- _What to do_
Where the string "height" occurs in a line of the entries below, copy that line.
____
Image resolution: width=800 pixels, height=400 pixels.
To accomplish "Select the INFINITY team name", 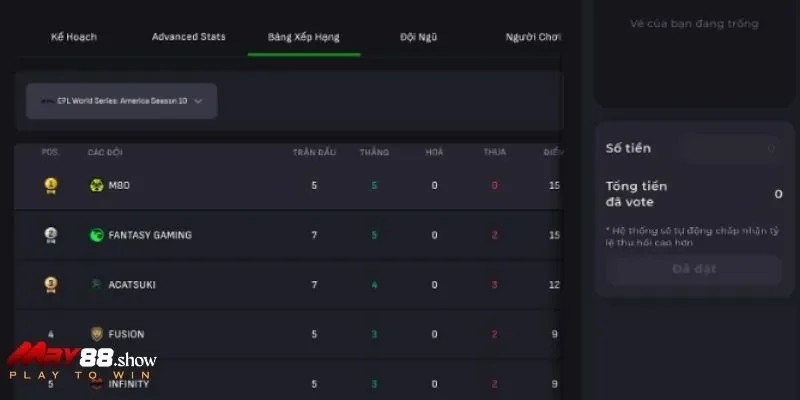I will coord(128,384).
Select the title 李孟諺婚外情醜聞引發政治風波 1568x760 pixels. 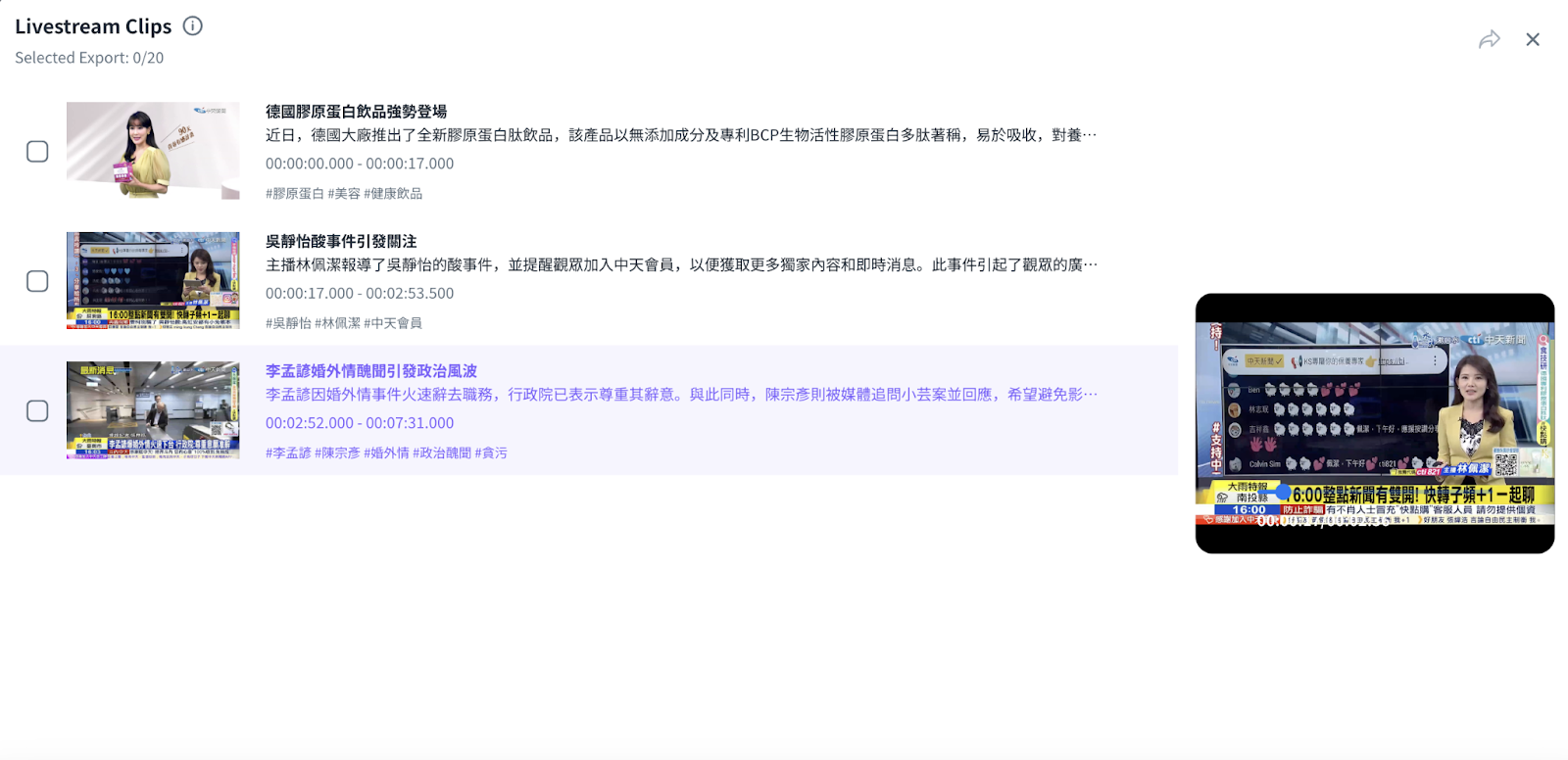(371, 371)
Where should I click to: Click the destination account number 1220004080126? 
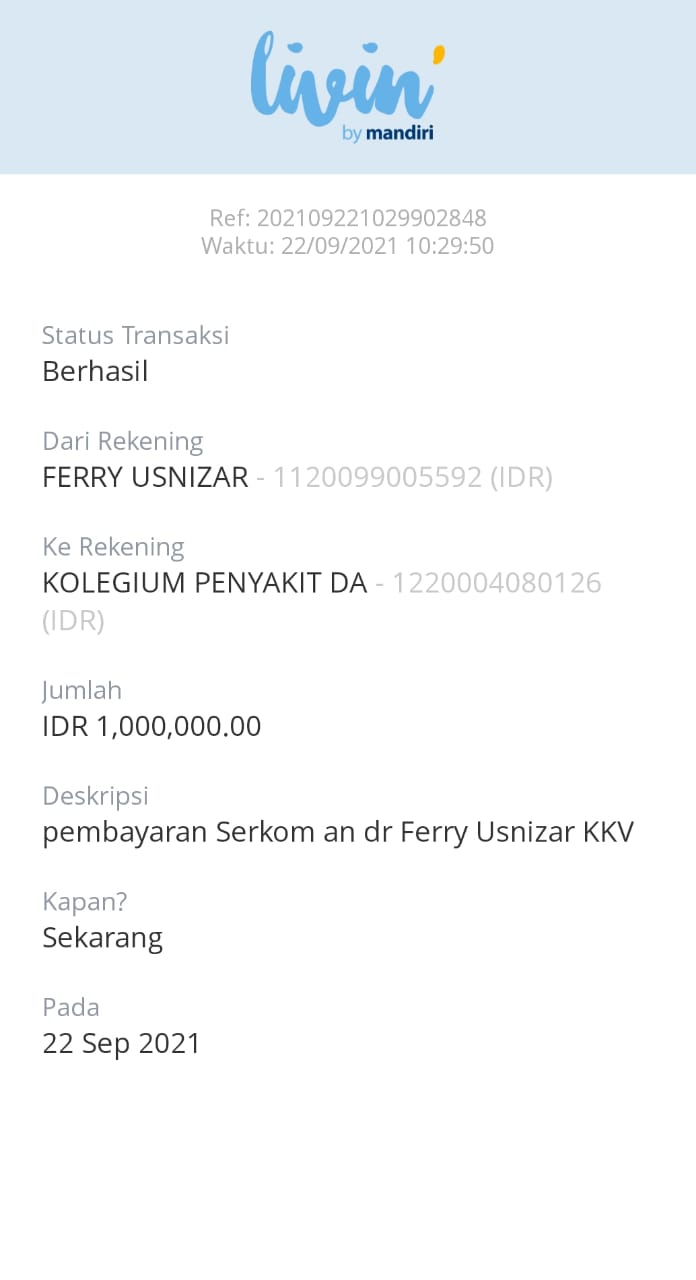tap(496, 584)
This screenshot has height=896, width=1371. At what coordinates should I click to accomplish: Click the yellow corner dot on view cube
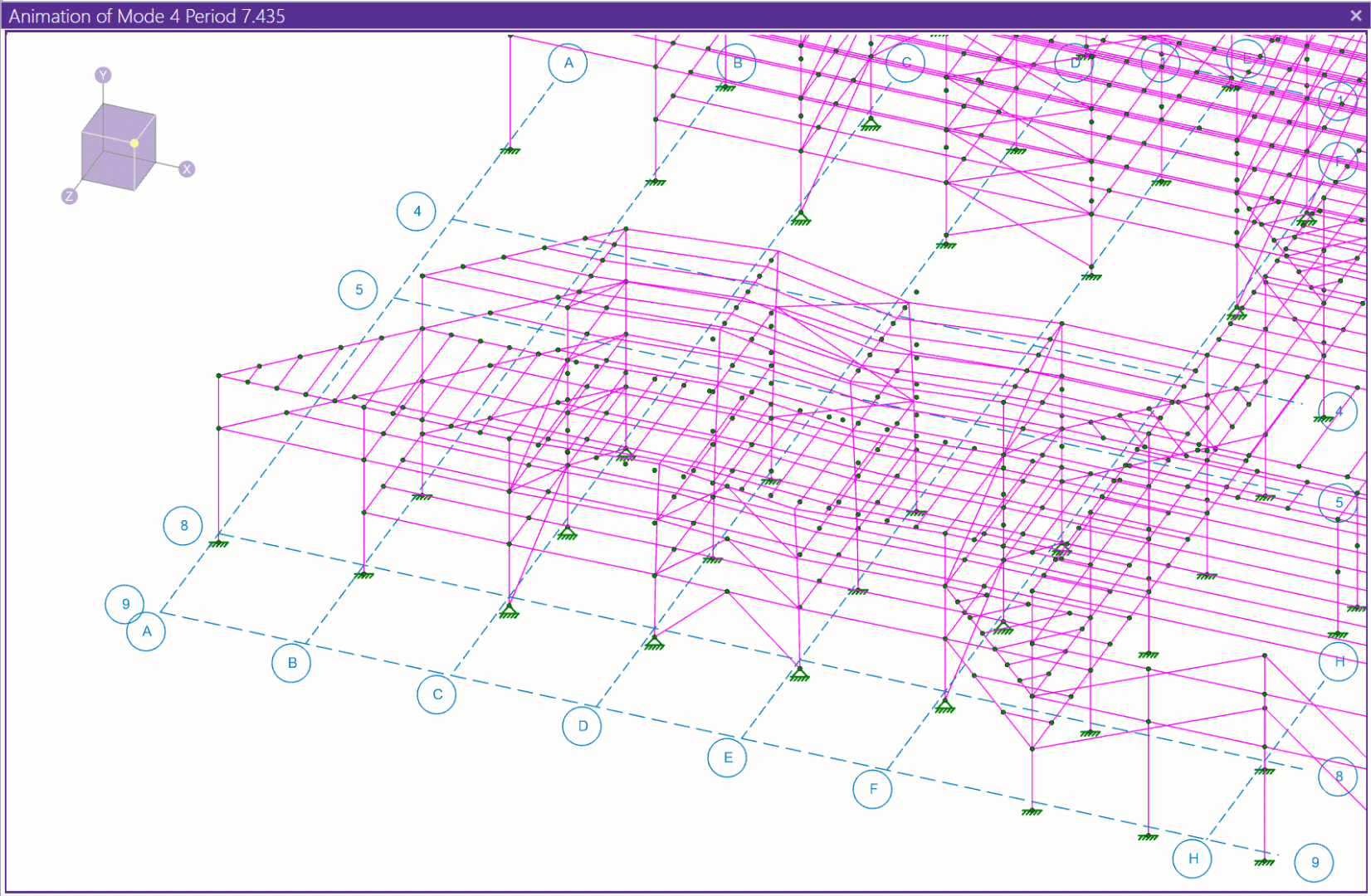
____
- _Response to the task_
Image resolution: width=800 pixels, height=400 pixels.
This screenshot has height=896, width=1371. At what coordinates should I click to accomplish: Click the yellow corner dot on view cube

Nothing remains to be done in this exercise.